Bu davayı açabilmeniz için ihtiyacınız olan tek şey, murisin (ölen kişinin) yasal mirasçısı olduğunuzu kanıtlayan bir veraset ilamı (mirasçılık belgesi) almaktır. Bu belge, intikali yapılmamış taşınmazda ortaklığın giderilmesi davasının temelini oluşturur. Bu belge ile tapu kaydı hala muris adına görünse bile ortaklığın giderilmesi davasını açabilirsiniz.

İntikali Yapılmamış Taşınmazda Ortaklığın Giderilmesi İçin Mahkemenin Yetki Vermesi

Peki, dava açıldıktan sonra tapu kaydı sorunu nasıl çözülmektedir? Mahkeme, tapu kayıtlarını Tapu Müdürlüğü’nden istediğinde, kaydın hala muris adına olduğunu görecektir. Bu durumda mahkeme davayı reddetmez; aksine, davanın ilerleyebilmesi için size çok önemli bir imkan sağlar.

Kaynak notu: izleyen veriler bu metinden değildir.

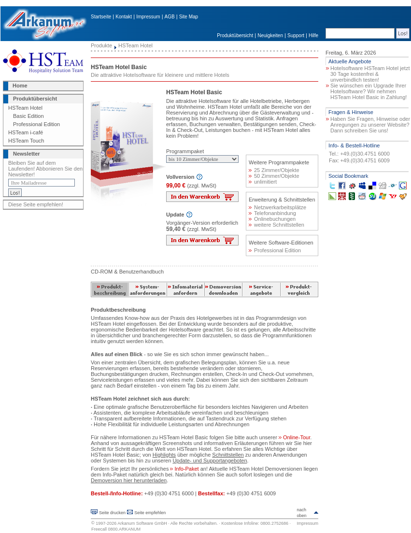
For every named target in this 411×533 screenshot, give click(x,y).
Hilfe (313, 35)
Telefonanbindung (272, 213)
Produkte (101, 45)
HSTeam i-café (25, 132)
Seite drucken (112, 512)
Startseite (101, 16)
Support (295, 35)
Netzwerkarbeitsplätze (277, 207)
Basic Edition (28, 116)
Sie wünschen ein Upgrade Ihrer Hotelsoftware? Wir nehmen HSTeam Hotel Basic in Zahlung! (368, 91)
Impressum (148, 16)
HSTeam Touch (26, 141)
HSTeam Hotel (25, 108)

Davacıya Verilen Yetki Belgesi Nedir?

Ortaklığın giderilmesi davasına bakan Sulh Hukuk Mahkemesi, davayı açan size (davacıya), diğer mirasçıların imzasına, rızasına veya bizzat varlığına gerek olmaksızın, tapuda intikal işlemini gerçekleştirebilmeniz için özel bir “yetki belgesi” (izin belgesi) verir.   

Yetki Belgesi ile Tapu Müdürlüğünde İşlem Yapılması

Davanızı yürüten avukatınız, mahkemeden alınan bu yetki belgesi ve elinizdeki veraset ilamı ile birlikte ilgili Tapu Müdürlüğü‘ne başvurur. Tapu memuru, diğer mirasçıların nerede olduğuna bakmaksızın, mahkeme kararına (yetki belgesine) dayanarak, taşınmazın kaydını muris (ölen kişi) üzerinden tüm mirasçılar adına (elbirliği mülkiyeti halinde) tescil eder.

Bu “yetki belgesi”, size direnen, yurt dışında olan, ulaşılamayan veya işbirliği yapmayan tüm mirasçıların iradesini bypass eden, bu sorunu aşmanızı sağlayan hukuki bir anahtardır. Bu belge olmasaydı, intikali yapılmamış taşınmazda ortaklığın giderilmesi davası tapu aşamasında tıkanırdı.

İntikal İşlemlerini Dava Sırasında Yapmanın Avantajları

İntikal işlemi yapılmadan dava açılabilir, ancak bu işlemin dava devam ederken yapılması kritik bir finansal öneme sahiptir. Dava sonuçlanıp satış aşamasına gelindiğinde, tapunun mirasçılar adına tescil edilmiş olması zorunlu hale gelecektir.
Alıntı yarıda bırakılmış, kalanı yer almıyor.